Nancy Sorel (born May 14, 1964) is a Canadian-American actress known for her roles on many TV series.

Life and career
Born and raised in Fall River, Massachusetts, Sorel received a degree in Theatre and Film from the University of Massachusetts/ Amherst. After graduation she went to New York City and began her acting career starring in Off Broadway plays, commercials, and the role of Coco on the ABC daytime drama One Life to Live.

Her roles in television includes TV series  Generations, Murder, She Wrote, The X-Files, The Outer Limits, Cold Squad, Da Vinci's Inquest, Stargate SG-1 and The 4400.

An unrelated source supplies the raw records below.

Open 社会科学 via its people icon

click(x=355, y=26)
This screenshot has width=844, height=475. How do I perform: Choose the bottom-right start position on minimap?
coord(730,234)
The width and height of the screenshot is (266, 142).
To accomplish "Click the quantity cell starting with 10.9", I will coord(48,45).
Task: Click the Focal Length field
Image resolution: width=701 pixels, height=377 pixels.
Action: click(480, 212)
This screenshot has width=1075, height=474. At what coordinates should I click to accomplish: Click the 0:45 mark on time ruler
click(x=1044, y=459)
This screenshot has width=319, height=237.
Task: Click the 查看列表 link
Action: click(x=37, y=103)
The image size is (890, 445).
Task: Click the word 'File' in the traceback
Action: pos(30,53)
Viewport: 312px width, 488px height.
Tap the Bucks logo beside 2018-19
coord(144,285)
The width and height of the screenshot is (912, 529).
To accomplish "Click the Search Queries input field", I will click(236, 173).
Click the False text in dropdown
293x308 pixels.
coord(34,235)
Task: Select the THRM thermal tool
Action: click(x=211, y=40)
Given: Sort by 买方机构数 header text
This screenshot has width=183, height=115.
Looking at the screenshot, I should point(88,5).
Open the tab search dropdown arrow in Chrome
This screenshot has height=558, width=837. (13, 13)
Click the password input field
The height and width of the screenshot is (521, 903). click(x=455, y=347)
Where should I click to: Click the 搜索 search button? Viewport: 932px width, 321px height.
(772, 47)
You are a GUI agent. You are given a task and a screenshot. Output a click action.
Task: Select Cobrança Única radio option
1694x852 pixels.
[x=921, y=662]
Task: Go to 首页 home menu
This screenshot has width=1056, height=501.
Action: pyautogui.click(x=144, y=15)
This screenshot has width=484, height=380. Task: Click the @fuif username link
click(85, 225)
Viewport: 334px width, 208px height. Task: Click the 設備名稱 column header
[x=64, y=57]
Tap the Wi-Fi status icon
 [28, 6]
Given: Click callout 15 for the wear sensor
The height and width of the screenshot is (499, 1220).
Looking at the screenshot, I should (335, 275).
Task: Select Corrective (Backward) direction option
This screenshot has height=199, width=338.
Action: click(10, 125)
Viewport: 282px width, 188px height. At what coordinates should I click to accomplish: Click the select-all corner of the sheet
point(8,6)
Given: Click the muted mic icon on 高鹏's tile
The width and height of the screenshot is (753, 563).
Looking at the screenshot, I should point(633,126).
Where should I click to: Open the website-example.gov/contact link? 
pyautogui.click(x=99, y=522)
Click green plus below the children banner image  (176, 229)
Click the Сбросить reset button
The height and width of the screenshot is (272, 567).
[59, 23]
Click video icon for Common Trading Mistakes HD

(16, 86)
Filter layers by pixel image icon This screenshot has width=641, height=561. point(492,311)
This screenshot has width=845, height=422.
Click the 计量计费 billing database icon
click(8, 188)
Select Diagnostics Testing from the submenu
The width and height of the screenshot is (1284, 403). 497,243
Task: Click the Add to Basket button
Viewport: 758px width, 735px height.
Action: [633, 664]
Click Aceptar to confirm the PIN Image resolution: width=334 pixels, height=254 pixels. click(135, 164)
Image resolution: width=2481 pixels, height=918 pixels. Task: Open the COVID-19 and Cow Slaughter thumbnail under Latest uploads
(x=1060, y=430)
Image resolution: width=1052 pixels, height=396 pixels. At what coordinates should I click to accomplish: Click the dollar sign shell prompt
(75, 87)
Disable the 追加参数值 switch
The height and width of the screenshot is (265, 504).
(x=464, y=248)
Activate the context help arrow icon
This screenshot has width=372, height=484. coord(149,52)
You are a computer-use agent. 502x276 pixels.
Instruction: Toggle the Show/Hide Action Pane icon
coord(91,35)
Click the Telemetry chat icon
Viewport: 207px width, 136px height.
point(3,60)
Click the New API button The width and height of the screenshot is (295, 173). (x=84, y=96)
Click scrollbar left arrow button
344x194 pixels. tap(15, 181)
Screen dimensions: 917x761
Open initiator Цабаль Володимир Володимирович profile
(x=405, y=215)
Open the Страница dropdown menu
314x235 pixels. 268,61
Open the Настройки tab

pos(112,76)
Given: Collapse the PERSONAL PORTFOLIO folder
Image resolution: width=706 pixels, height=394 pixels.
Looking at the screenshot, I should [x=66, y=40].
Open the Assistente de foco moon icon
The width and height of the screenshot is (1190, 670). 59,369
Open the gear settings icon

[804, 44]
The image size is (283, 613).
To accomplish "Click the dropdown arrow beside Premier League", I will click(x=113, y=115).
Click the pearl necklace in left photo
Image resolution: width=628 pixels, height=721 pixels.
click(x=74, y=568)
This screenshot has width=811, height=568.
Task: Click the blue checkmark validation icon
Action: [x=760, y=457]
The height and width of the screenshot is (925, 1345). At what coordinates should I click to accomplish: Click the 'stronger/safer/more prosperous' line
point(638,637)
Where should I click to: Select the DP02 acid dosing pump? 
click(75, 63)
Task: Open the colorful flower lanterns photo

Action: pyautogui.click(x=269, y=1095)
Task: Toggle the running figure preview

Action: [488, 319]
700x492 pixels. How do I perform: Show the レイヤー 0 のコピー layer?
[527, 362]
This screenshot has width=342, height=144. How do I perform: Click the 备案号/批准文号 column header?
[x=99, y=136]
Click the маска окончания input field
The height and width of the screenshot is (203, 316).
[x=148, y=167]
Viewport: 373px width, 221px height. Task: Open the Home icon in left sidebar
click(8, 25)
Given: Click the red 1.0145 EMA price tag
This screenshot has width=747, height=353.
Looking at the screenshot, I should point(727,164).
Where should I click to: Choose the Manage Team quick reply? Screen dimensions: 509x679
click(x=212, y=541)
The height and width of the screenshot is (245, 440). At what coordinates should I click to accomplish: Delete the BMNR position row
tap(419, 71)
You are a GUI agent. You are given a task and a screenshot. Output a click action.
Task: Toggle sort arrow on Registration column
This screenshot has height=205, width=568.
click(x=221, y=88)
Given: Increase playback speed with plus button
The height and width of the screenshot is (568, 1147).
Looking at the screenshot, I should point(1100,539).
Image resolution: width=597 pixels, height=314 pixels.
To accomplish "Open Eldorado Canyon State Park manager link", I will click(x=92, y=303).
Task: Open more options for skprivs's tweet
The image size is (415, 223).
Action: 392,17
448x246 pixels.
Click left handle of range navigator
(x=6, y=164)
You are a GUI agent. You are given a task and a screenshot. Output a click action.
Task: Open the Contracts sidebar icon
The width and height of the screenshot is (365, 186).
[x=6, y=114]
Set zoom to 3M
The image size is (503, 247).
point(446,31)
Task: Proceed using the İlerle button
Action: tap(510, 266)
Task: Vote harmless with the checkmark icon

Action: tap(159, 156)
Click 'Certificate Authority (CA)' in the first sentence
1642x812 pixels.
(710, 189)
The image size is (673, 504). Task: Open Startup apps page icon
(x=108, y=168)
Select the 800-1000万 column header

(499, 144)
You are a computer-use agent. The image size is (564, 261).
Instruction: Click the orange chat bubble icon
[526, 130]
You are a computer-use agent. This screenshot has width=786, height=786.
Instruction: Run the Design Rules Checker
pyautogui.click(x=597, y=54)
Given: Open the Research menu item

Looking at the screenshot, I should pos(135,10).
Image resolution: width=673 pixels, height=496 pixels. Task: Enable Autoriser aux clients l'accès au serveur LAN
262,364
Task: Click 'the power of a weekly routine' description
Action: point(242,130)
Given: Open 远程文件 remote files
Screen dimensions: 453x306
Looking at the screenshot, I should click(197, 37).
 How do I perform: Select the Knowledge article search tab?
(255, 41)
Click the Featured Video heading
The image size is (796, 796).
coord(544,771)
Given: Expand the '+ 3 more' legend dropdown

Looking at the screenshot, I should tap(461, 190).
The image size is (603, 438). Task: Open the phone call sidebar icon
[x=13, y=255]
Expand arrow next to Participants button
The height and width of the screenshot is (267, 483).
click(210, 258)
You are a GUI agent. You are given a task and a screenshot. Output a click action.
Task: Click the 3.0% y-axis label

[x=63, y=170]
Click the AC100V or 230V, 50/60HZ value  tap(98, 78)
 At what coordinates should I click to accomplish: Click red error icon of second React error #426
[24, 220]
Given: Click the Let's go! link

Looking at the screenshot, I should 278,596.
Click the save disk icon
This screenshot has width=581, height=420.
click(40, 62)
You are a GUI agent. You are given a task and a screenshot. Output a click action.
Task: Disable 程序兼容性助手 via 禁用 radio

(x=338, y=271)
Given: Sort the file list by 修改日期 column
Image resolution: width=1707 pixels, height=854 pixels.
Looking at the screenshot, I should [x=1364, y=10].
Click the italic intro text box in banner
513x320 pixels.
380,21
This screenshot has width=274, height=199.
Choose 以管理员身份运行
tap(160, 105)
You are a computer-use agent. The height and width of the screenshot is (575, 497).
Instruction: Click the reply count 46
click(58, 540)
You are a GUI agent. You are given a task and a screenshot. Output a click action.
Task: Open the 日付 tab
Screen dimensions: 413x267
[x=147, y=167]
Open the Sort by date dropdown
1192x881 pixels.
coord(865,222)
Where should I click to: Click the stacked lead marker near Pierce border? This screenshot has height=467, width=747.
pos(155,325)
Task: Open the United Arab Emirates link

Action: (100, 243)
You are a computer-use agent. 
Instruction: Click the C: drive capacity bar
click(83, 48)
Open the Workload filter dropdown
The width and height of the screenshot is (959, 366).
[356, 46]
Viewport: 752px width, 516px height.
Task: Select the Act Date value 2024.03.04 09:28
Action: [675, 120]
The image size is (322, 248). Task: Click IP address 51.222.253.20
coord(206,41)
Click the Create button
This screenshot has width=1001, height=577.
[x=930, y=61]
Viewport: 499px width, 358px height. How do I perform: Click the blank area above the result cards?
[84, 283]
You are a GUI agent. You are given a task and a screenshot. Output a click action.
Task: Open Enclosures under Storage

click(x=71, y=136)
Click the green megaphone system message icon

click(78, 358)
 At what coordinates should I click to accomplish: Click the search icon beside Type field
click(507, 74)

She played also the role of Sammy on Fox’s sitcom Down the Shore (1992-1993). Recently, she plays Clara Fine on Less Than Kind (since 2008) and Claire Eastman on Cashing In (since 2009).

Other roles of Sorel includes Crow's Nest (1992)  and I Love You, Don't Touch Me! (1997) movies. She played also in the TV movie The Man Who Used to Be Me (2000), co-starred Rob Estes, William Devane and Laurie Holden.

In 2009, she won a Canadian Comedy Awards for the TV series Less Than Kind.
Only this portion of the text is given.